Prepare Your Web Content Connection (Sitemap)
To set up a website content connection with Data Cloud, you need to provide some details. Gather this information before you get started.
Prepare the authentication details for the website you want to ingest.
- Website: Identify the website you want to ingest.
- Authentication Method: Determine the website authentication method. If your website is accessible to anyone, you don’t need to provide any credentials. However, if your website uses basic authentication, get a username and password, and ensure that the user associated with the username has the necessary access to the content you want to ingest, as the connector gets the same access permissions as this user.
- User Agent: If your website requires a specific user agent, prepare the required string.
Decide what content to include in the ingestion.

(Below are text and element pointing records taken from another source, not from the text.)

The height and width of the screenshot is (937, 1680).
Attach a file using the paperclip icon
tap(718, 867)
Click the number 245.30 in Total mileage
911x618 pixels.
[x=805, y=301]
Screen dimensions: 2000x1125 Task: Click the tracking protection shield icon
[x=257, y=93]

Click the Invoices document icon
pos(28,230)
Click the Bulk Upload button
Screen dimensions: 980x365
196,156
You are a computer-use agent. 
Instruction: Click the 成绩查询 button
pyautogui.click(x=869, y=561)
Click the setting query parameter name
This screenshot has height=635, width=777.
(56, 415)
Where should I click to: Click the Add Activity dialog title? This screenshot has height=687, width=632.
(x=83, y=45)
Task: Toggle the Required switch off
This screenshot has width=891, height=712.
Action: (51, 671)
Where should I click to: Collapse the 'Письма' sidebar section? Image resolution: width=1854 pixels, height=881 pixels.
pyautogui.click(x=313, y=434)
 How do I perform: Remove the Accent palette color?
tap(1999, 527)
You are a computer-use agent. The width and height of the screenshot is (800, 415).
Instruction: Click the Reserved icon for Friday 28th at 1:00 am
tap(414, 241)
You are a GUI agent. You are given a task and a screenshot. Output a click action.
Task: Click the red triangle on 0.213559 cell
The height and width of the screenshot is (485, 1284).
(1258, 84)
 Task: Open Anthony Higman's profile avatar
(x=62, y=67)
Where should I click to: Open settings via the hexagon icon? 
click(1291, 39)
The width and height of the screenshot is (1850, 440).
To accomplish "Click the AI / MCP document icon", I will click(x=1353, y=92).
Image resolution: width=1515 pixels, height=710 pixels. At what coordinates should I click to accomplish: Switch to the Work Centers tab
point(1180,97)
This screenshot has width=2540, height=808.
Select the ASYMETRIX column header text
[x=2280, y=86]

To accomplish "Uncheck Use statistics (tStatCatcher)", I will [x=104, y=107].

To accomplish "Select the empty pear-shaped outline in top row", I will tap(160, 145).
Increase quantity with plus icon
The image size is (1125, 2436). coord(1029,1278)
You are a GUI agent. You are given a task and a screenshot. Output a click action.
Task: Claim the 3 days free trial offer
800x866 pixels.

- Sitemap URL: Get a valid URL of an XML sitemap ending with /sitemap.xml (for example:
https://help.yourdomain.com/sitemap.xml
). Data Cloud also supports URLs for Gzip-compressed XML sitemaps. - Ingested Pages: To ingest specific web pages, prepare a regular expression that matches the pages that you want to ingest. For example, if you enter ./content/., all pages under the starting URL that include /content/ in their URL path are included. If you don’t specify any included pages, all pages under the sitemap URL are included.
Example
Instead of manually listing every URL you want to include in the ingestion, you can use a regular expression (regex) that includes URLs with specific text or structure patterns.
- For URLs containing the text “support-content”, use the regular expression
.*support-content.*
. This includes any URLs containing the specified text, regardless of what comes before or after it. - For URLs containing the path “/support/content/”, use the regular expression
.*\/support\/content\/.*
. This includes any URLs containing the specified path, regardless of what comes before or after it.
- Included Page Elements: To ingest specific page elements, prepare a jQuery selector to specify which HTML element to include. By default, the body page element, representing the content of the HTML page, is included.
To extract a jQuery selector, use your browser’s dev tools to inspect a page, find the HTML element you want to ingest, right-click it, and then from the menu, click Copy > Copy selector.